Gifts for that super-annoying person who has it all.

Last year, a few friends asked me to share my list of website stores that for those hard-to-shop-for people on their holidays lists . The list has been whittled and changed some but I figured I'd share it with the blogosphere. It's always great to have some other options -- especially when you are looking for something a little different.

  • Stonewall Kitchen. Sure, you could go for the Harry and David's fruit basket but why not try some of the scrumptious sauces and jams from Stonewall Kitchen? I highly recommend the chocolate peanut butter sauce, blueberry syrup and potato pancake mix. You can also choose from their gift baskets or make one of your own. Every single person I've given one to has become a loyal Stonewall customer since.
  • OyeModern. This is a new online store but it has some of the most incredibly funky jewelry. I don't even wear that much jewelry and I'd be thrilled with a pair of the stacked earrings (shown in photo) in my stocking this year.
  • CafePress. You can never go wrong with a fun t-shirt and CafePress has slogans, designs and photos for all races, walks and creeds. My current favorite is the "Save Britney: Where There's a Wig, There's a Way" t-shirt.
  • BabyWit and PsychoBabyOnline. In the same vein, there are these fun and funky baby clothes stores. Because -- seriously, folks -- is there anything cuter than a two-year-old in an anarchy t-shirt? I didn't think so.

Here's hoping that your Christmas shopping is painless and quick!

The most wonderful time of the year.

How the hell is it December already? Seriously? Is it me, or has this year flown by way too fast?

I meant to post a few times this week but time just got away from me. I'm trying to finish up all that extra work, return the house to a semi-clean form since CPT Dick left again, chase after a two-year-old run amok AND address and write out 162 holiday cards.
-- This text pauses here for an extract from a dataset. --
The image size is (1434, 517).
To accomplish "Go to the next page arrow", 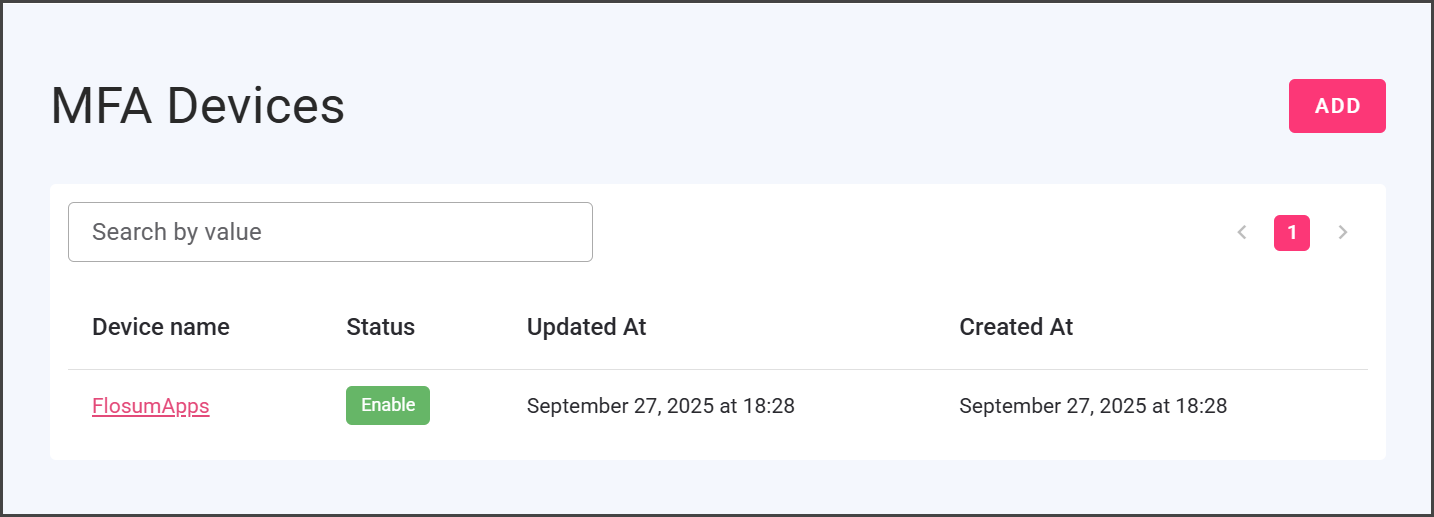I will (1343, 232).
That's not a typo. 162. And I even trimmed the list this year (based on outdated addresses). That's enough cards to make one's hand cramp up.
You see, not only do the CPT and I hail from Catholic families that like sex so much they'll risk repetitive procreation -- and our gaggles of cousins now have their own broods, some of whom are old enough to have kids -- but we are a military family. So every couple years we move and add a few more names to the holiday card list. Some of these people I haven't spoken to in years -- and yet, I can't bring myself to remove them from the holiday card list, the sole connection left.
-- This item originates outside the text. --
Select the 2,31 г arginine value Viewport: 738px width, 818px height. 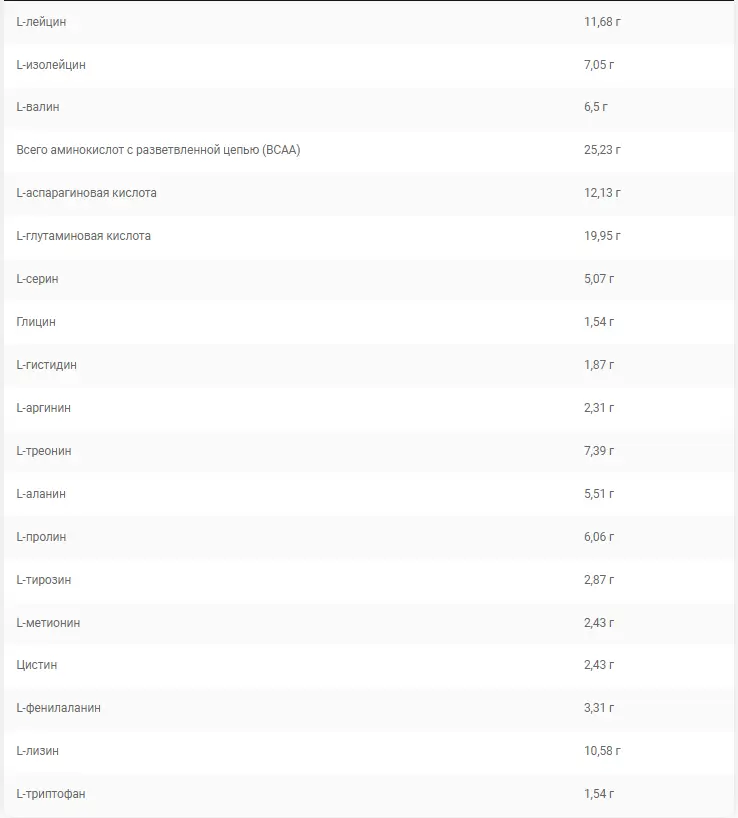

My hand is going to hurt. I may be injured to the point where it affects my online Christmas shopping. But I'd like to think it might be worth it.

On what books teach our children.

"Babe, what happened to my bathroom book?"

"Which one?"

"Well, any one of them. I think I had the Templars book in there and maybe one other."

"Try 6."


"You had six books in there, precariously stacked and waiting to fall into the toilet or bathtub."
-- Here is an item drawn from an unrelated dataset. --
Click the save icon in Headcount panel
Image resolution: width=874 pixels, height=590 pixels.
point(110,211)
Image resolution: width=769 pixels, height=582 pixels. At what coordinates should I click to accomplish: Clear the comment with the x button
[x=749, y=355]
"Huh. Who knew? So where are they now?"

"The books? Well, I know this is going to sound kind of crazy to you but I put them on the bookshelf."

"The bookshelf?"

"Yes. The bookshelf. The shelf that was made, so I'm told, to put books on. Specifically to put books on. Even more than six."

"Well, put them back into the bathroom because all I had to read while I was in there was Munchkin's 'Ten Apples on Top,' and you know, by the fifteenth or sixteenth reading, I found there was some powerfully disturbing subtext in there."